PROBLEM DETAILS »
Given the records underneath, please repeat exactly the lines from the line with "The height and" through the line with "the Pain face", passing over any picture.

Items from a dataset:
⟨

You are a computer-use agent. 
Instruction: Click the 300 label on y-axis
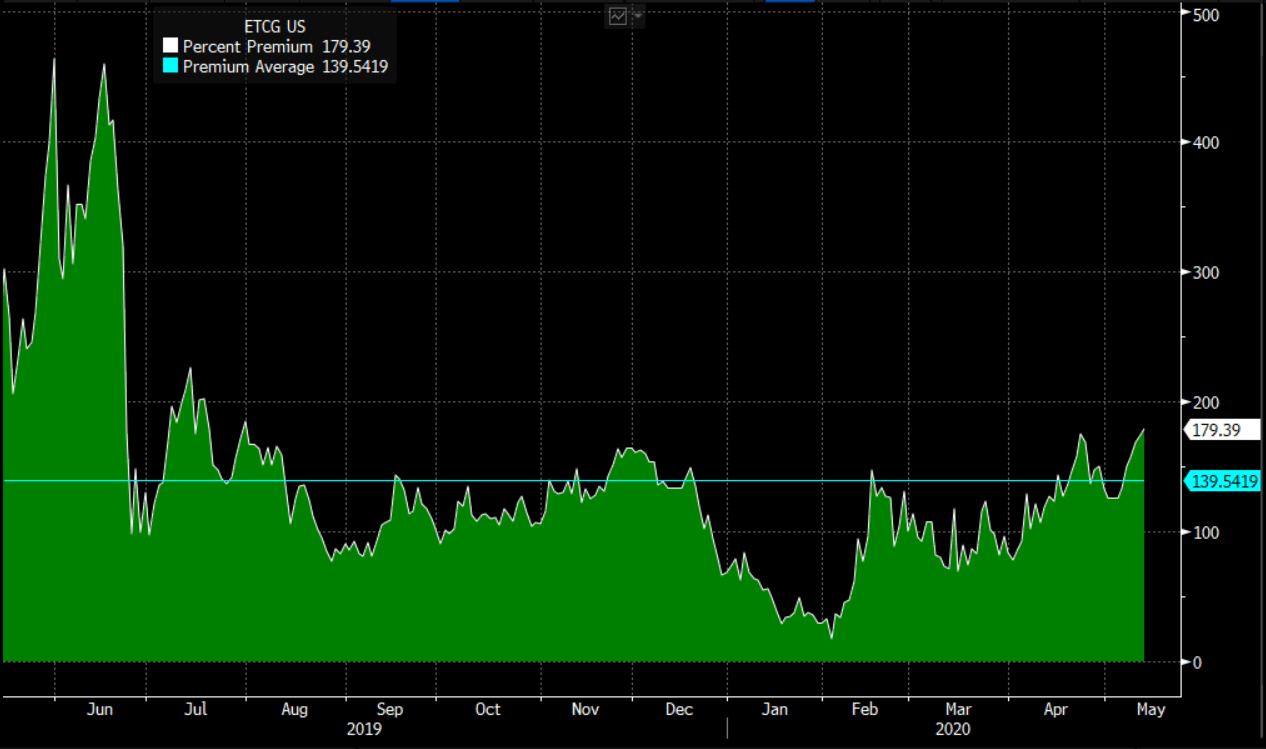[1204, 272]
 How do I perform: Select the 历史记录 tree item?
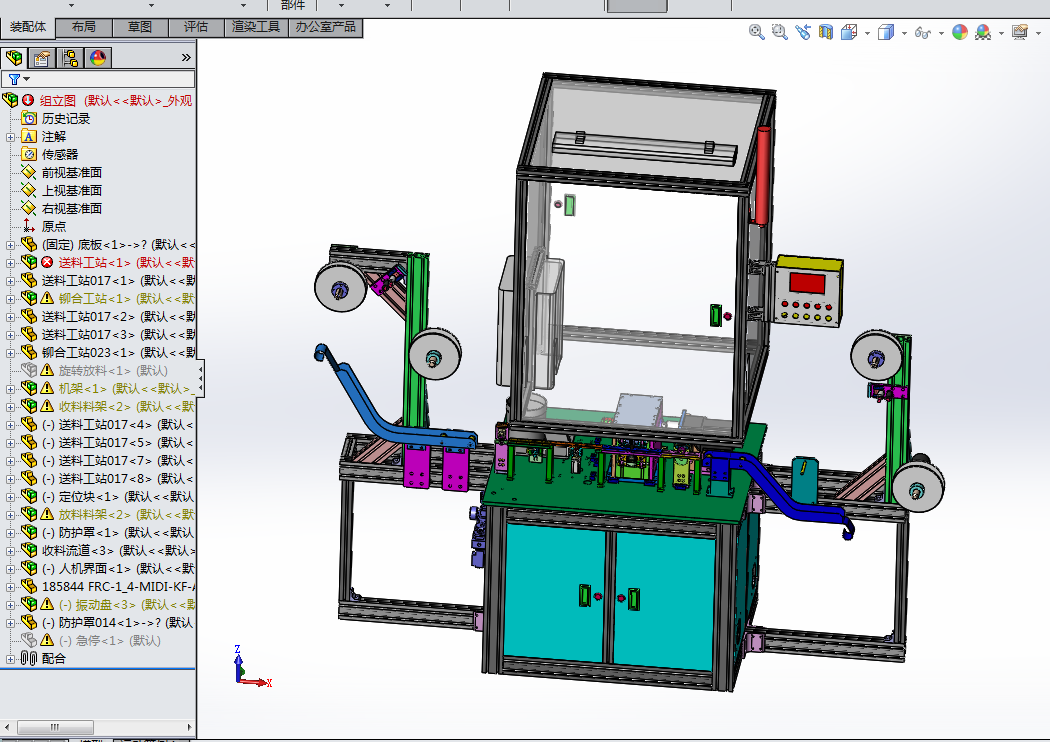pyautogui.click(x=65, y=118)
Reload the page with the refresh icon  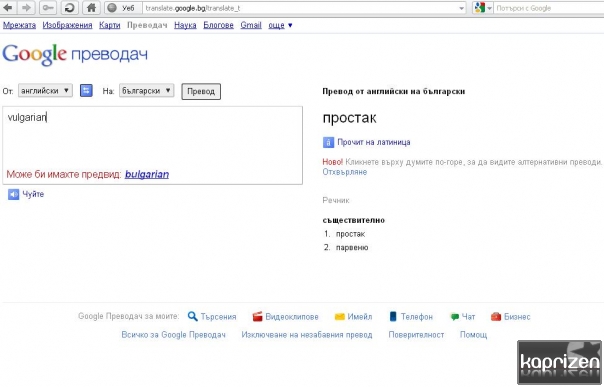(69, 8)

⟩
⟨

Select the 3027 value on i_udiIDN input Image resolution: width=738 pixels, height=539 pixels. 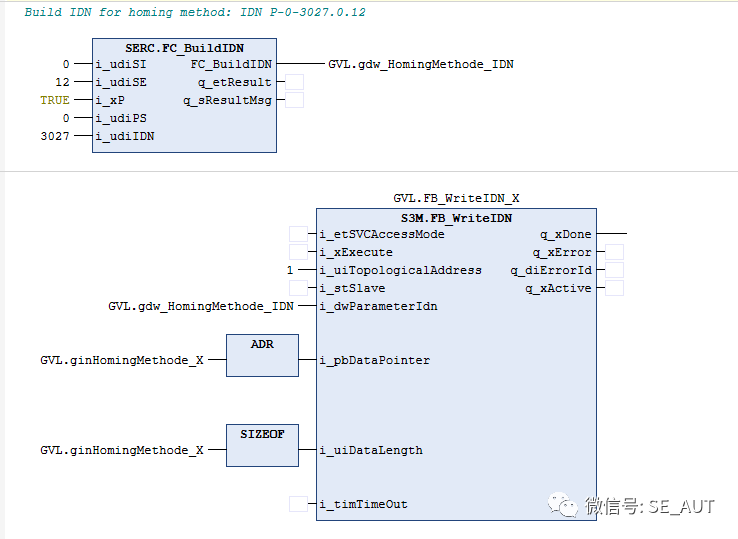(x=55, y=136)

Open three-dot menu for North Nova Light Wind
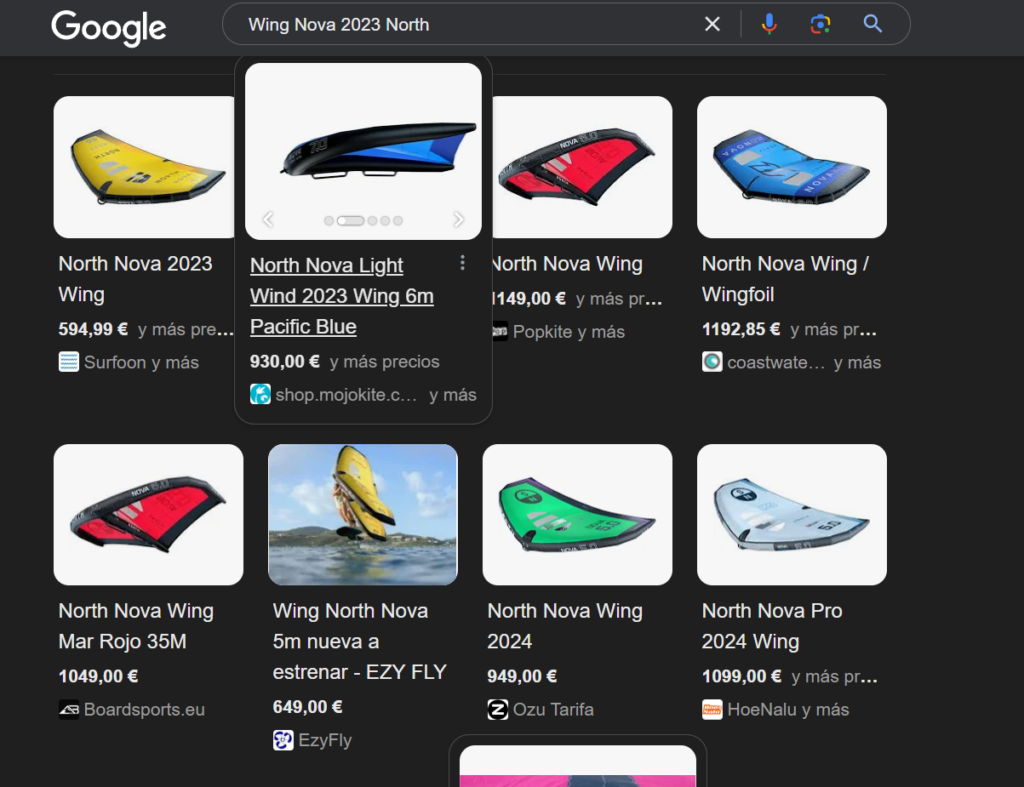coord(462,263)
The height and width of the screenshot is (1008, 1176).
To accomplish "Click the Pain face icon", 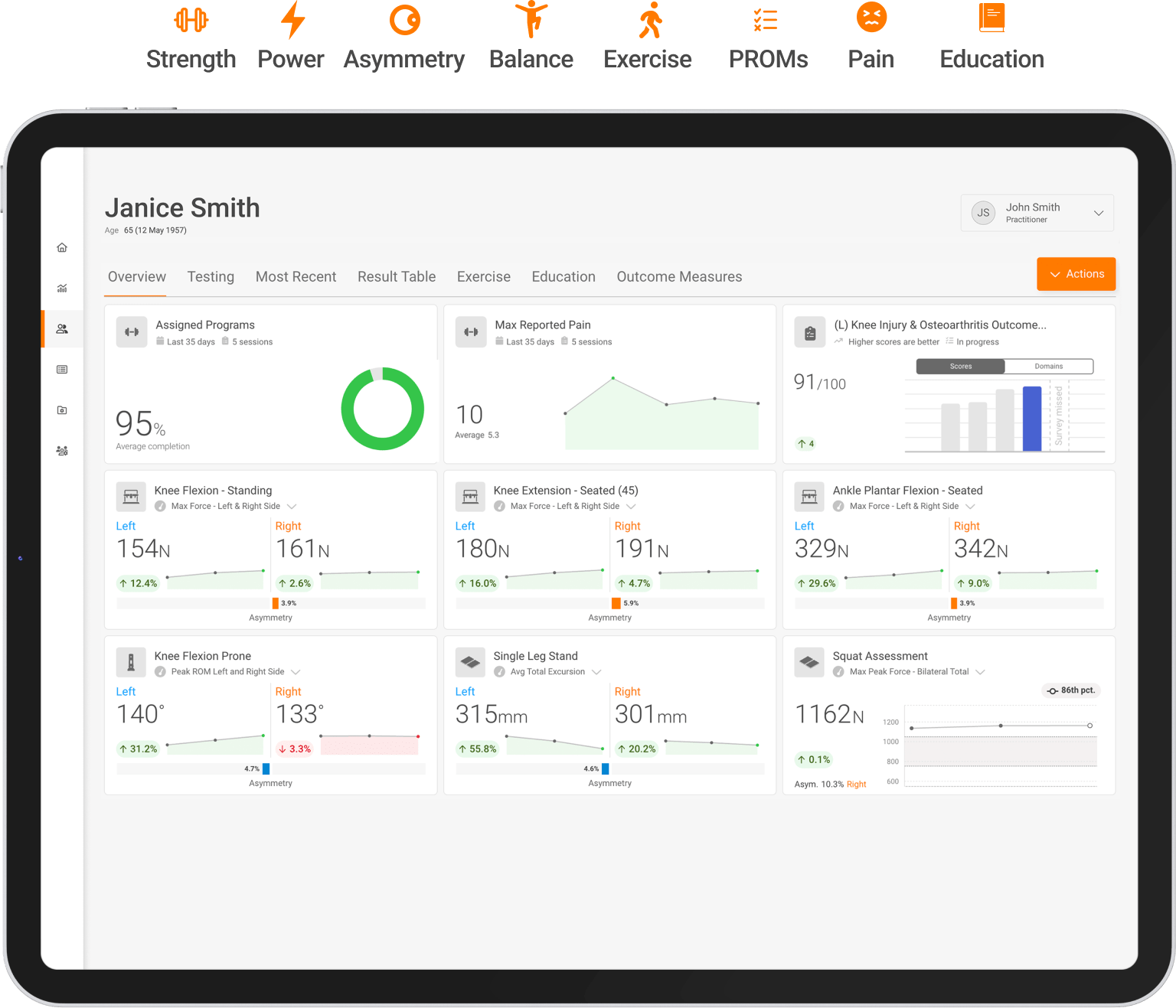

⟩

REPLY TO THE TASK »
The height and width of the screenshot is (1008, 1176).
To accomplish "Click the Pain face icon", 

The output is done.